Ülkemiz, Mayıs başında yabancı yatırımcıların, biraz bizim iç dinamiklerimiz – bu makalede bu dinamiklere kriptonit diyeceğiz – biraz da yurtdışındaki etkiler nedeniyle kaçmasıyla başlayan “mini krizi” atlattı. Bunu rahatlıkla söyleyebiliyoruz çünkü o günlerde aşırı dalgalanan döviz piyasaları bugün nispeten dengesini buldu. Yine o günlerde apansız fırlayan faizler gerilemeye başladı. Bu ilk bildiğimiz.

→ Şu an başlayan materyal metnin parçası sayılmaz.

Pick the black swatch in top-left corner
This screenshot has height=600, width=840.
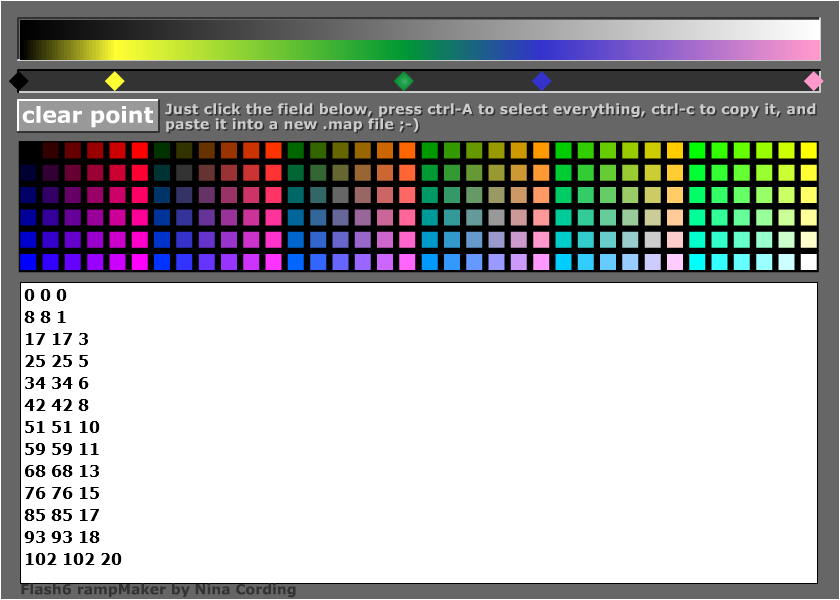point(29,151)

Bir diğer bildiğimiz ekonominin mevsimsel etkileri. Kuzey yarımkürede yaz bitti. Yani rehavet sona erdi. Her ne kadar yaz, sezon boyu süren büyük indirim ve taksitlendirme kampanyalarıyla geçilse de yine de kışın ilk sinyallerini verdiği bugünlerde harcamalarımız ister istemez artacak. Artan harcamalar yani yükselen talep arz eğrisini kaydıracağı için de fiyatlarda mevsimsel bir yükseliş olacak. Ama buna karşın sadece para piyasası değil reel piyasada da hareket başlayacak. Çok genelleyerek söylersek ortalıkta dolaşan para miktarı arttıkça reel sektör can bulacak.

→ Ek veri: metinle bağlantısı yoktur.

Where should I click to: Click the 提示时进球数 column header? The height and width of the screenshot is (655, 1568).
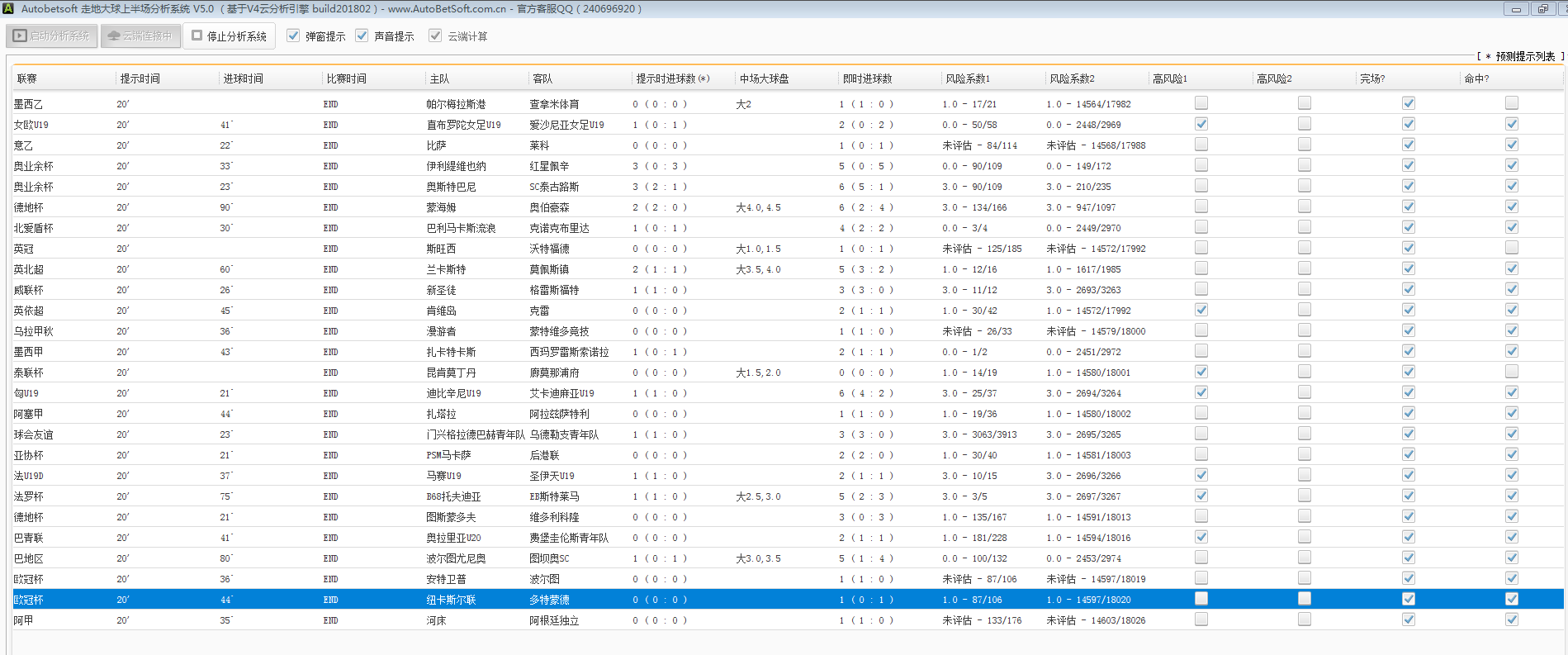671,78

Bu yeni dönemde Türkiye ekonomisinin büyümesi ve ekonomimizin geçen bahar sonunda yaşadığımız “mini kriz” benzeri krizlere karşı canlı kalabilmesi için en ciddi etkiyi reel piyasadaki hareketliliğin yapacağı aşikar. Merkez Bankası bir yandan enflasyonist etkileri dizginlemek adına önlemlerini aladursun diğer yanda reel piyasa canlanmak adına hareketliliği yeniden başlatacaktır. Bu etkileri en ciddi göreceğimiz yerlerden biri yine inşaat sektörü olacak.

İNŞAAT PATLAMASI
Önümüzdeki dönemde özellikle de yeni bir yaz gelene kadar özellikle inşaat piyasasının harekete geçmesini beklemekte fayda var. Ancak bu yeni dönemde bazı kısır döngüler de bizi bekliyor olacak. Şöyle ki; 1999 depreminin ardından mini değil “dev kriz”in üstesinden gelen inşaat piyasası 2001 krizinden de çıktı sonrası malum… İnşaat patlaması.

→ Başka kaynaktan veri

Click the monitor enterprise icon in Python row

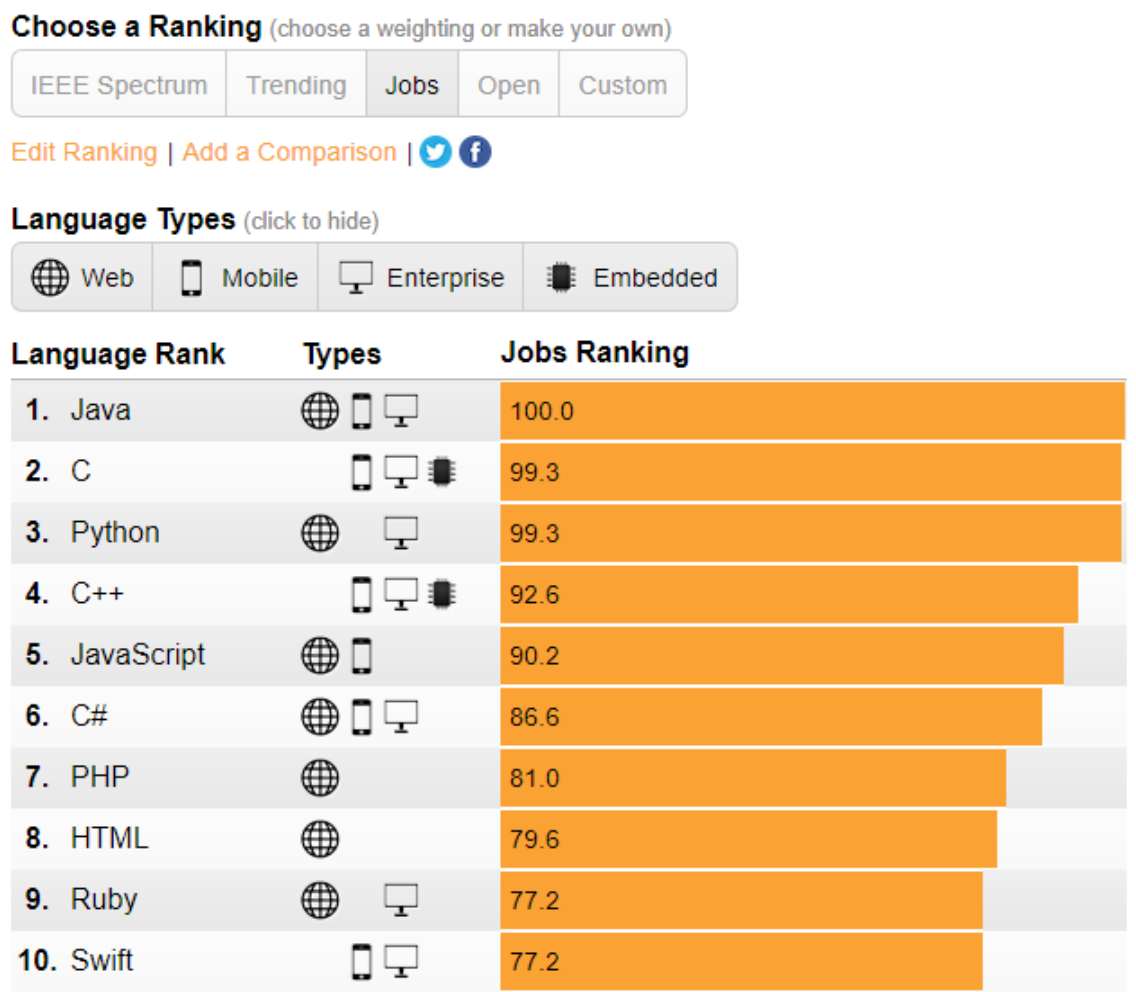[401, 533]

Belki Türkiye ekonomi tarihinin sayfalarında bile yer alabilecek türden bir patlama yaşadık, 2001’den 2006 başına kadar. Bu etki hala sürüyor ancak ama bugünlerde bu piyasada bazı dengesizlikler baş göstermeye başladı. Uzun yıllar boyu daralan ve daralmaya paralel talep biriktiren inşaat sektörü 2001 – 2006 arası devasa projelere imza attı. Öyle bir dönem yaşandı ki çoğu zaman üretilen projeler daha maket halindeyken satıldı. Bunun nedeni basitti. Büyük 2001 bunalımı atlatılmış, yeni bir tek parti iktidarı hem de “inşaata ağırlık vereceğim, duble yol yapacağım” gibi vaatlerle iktidara gelmişti. Yıllardır sınırlı üreten sektör artan talebe yanıt bulmakta gecikmedi. Toplu konut inşaatları ülkenin dört bir yanına yayıldı. Sonra ne mi oldu? Sonra ülkede bir anda o hep bahsini ettiğimiz iç dinamikler yani bizim kriptonit harekete geçti.

Cumhurbaşkanlığı seçimleri, danıştay saldırısı, seçim sürecine girildiğini haber veren televizyon reklamları, gazete ve televizyon haberleri v.s… Kriptonit yabancıyı ürküttü. Döviz piyasası sonra da ülke ekonomisi çalkalandı.

BİLİNÇSİZ MÜTEAHHİT PROMOSYONU
Şimdilerde özellikle son dönem inşaat patlaması zamanında bina yapan müteahhit firmalar satamamaktan şikayetçi. Çoğu inşaat firmasının adeta hızlı tüketim malları sektöründe olduğu gibi “bugün al sonra öde”,“ev al tatil kazan” gibi bilinçsiz promosyonlara başvurduğunu gözlemliyoruz.

Son söz bu yeni dönemde ne olacağını merak edenlere. Bu yeni dönemde inşaat sektörü yeniden kıvılcım bulacak. Yüksek maliyetlerle üretilen, bir kısmı satılan ancak büyük bölümü hala alıcısıyla buluşamamış yaşam alanlarının kısa sürede alıcıya ulaştırılması için faaliyetler başlayacak. “Kendim yaptım kendim satarım” diye düşünen inşaat firmaları bu satışları daha yaratıcı ve etkili pazarlama metodlarıyla gerçekleştirmek için profesyonellerden danışmanlıkdesteği alacaklar. Böylelikle de Türkiye gibi her daim bıçak sırtında yürüyen ülkemizde danışmanlık sektörünün yükselişini izleyeceğiz.

“NE İŞ OLSA YAPAMAM…” İşte bu yüzden her ne kadar ayağını yere sağlam basmayan esnafı vursa da mini mini krizlerin gelmesi ve bu krizlerin kısa sürede derinlemesine etkiler bırakmadan karar vericilerin etkili ve zamanında tavırlarıyla kısa yoldan atlatılması iyidir. Ülkemiz bu yolla “ne iş olsa yaparım abi”cilerden kurtulup bir an önce, “ben işimi yaparım, ama yapamadığım yerde profesyonel destek alırım abi”ciler ülkesi haline gelecek. Yeni “Süpermen” danışılana denecek.